Ce mécanisme contractuel a pour objectif de s’assurer que l’assuré affectera bien l’indemnité versé à la réparation des dommages couverts par le contrat.


puce fleche Textes de référence

Article L 125-2 du Code des assurances:

L’assureur doit verser l’indemnité dans un délai de trois mois à compter de la remise par l’assuré de l’état estimatif des biens endommagés ou des pertes subies.

Article L 125-4 du Code des assurances:

La garantie due par l’assureur inclut le remboursement du coût des études géotechniques rendues préalablement nécessaires pour la remise en état des constructions affectées par les effets d’une catastrophe naturelle.

L’article L 121-16 du Code des assurances :

Il est prévu par ce présent article que les clauses des contrats d’assurance subordonnant le versement de l’indemnité à la reconstruction sur place d’un bâtiment sinistré sont réputées non écrites lorsque l’espace concerné est soumis un plan de prévention des risques (P.P.R).

Article L 114-1 du Code des assurances

Toutes actions dérivant d’un contrat d’assurance sont prescrites par deux ans à compter de l’événement qui y donne naissance.
Toutefois, ce délai ne court :
1° En cas de réticence, omission, déclaration fausse ou inexacte sur le risque couru, que du jour où l’assureur en a eu connaissance ;
2° En cas de sinistre, que du jour où les intéressés en ont eu connaissance, s’ils prouvent qu’ils l’ont ignoré jusque-là.
Quand l’action de l’assuré contre l’assureur a pour cause le recours d’un tiers, le délai de la prescription ne court que du jour où ce tiers a exercé une action en justice contre l’assuré ou a été indemnisé par ce dernier.
La prescription est portée à dix ans dans les contrats d’assurance sur la vie lorsque le bénéficiaire est une personne distincte du souscripteur et, dans les contrats d’assurance contre les accidents atteignant les personnes, lorsque les bénéficiaires sont les ayants droit de l’assuré décédé.
Pour les contrats d’assurance sur la vie, nonobstant les dispositions du 2°, les actions du bénéficiaire sont prescrites au plus tard trente ans à compter du décès de l’assuré.
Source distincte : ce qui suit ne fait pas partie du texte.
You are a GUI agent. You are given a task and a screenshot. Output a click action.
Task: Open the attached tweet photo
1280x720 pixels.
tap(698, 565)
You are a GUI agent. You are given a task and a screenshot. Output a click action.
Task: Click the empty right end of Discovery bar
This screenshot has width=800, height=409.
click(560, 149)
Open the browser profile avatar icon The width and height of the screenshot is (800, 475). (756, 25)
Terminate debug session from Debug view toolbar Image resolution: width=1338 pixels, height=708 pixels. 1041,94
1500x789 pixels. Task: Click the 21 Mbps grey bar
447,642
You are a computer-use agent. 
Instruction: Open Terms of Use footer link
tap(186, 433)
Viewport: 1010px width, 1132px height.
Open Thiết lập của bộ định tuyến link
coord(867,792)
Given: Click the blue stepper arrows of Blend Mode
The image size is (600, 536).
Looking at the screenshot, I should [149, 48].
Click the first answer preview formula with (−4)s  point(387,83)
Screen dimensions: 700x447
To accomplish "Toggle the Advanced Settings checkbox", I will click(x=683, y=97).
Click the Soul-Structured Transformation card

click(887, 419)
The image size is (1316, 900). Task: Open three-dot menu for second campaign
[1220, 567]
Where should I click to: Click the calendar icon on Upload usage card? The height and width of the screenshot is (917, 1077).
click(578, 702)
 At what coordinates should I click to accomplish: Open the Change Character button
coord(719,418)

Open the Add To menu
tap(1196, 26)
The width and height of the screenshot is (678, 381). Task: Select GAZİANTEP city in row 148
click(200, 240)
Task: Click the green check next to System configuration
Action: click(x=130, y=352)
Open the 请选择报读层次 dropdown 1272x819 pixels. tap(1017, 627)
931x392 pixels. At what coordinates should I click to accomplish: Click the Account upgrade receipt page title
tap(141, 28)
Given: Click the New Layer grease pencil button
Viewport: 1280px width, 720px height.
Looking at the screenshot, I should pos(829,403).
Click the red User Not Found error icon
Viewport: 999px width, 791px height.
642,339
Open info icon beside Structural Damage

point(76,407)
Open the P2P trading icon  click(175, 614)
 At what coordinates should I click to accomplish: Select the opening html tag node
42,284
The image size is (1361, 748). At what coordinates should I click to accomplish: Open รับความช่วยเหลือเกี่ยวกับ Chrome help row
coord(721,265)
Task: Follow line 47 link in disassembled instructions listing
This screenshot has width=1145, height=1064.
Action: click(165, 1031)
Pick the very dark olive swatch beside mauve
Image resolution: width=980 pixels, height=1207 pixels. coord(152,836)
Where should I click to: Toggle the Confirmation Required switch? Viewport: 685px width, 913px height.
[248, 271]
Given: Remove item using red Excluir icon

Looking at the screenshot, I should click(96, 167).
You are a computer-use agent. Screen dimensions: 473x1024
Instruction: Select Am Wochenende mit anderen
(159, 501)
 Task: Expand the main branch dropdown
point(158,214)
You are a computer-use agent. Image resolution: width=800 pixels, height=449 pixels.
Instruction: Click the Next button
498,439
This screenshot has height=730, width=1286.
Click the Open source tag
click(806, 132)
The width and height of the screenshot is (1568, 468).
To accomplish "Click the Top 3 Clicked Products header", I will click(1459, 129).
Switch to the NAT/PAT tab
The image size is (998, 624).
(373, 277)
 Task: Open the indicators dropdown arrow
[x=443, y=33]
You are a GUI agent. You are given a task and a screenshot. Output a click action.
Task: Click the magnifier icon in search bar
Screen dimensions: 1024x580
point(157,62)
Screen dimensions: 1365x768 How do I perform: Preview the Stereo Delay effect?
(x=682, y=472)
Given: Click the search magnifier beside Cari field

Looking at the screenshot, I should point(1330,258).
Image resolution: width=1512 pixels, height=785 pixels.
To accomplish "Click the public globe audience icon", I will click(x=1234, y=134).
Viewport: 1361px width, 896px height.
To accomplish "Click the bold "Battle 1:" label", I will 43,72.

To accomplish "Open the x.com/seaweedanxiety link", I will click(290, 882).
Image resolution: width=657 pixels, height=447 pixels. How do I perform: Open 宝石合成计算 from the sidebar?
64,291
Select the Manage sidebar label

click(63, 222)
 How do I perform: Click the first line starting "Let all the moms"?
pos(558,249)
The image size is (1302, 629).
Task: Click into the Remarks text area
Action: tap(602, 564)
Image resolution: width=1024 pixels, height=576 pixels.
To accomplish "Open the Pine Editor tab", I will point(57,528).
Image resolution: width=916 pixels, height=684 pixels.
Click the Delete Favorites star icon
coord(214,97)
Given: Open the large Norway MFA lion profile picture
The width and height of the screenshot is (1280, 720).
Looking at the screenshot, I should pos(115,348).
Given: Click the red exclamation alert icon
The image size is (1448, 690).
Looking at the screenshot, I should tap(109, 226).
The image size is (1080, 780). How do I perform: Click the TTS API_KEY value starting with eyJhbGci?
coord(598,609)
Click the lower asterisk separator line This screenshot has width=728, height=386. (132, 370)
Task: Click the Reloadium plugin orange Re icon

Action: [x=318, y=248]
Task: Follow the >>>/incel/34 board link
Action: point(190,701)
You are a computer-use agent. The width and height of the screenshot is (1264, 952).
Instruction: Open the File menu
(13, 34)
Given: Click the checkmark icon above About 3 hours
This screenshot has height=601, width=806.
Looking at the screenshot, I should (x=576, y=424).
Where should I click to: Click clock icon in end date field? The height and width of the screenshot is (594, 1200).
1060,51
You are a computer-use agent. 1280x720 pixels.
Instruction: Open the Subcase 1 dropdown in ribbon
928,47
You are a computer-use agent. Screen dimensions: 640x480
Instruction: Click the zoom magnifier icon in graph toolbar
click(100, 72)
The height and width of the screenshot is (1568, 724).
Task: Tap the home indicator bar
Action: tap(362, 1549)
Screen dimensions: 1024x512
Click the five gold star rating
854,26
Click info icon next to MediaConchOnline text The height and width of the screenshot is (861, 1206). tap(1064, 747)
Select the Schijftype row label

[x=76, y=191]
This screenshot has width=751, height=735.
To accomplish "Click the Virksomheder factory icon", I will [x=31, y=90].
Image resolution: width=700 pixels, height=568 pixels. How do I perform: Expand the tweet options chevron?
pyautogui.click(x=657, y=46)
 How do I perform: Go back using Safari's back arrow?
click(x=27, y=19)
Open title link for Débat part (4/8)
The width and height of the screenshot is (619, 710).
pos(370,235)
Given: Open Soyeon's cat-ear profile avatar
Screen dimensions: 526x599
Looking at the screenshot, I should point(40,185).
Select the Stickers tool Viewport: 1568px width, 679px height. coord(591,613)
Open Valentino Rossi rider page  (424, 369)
Article L 114-2 du Code des assurances

La prescription est interrompue par une des causes ordinaires d’interruption de la prescription et par la désignation d’experts à la suite d’un sinistre.
L’interruption de la prescription de l’action peut, en outre, résulter de l’envoi d’une lettre recommandée avec accusé de réception adressée par l’assureur à l’assuré en ce qui concerne l’action en paiement de la prime et par l’assuré à l’assureur en ce qui concerne le règlement de l’indemnité.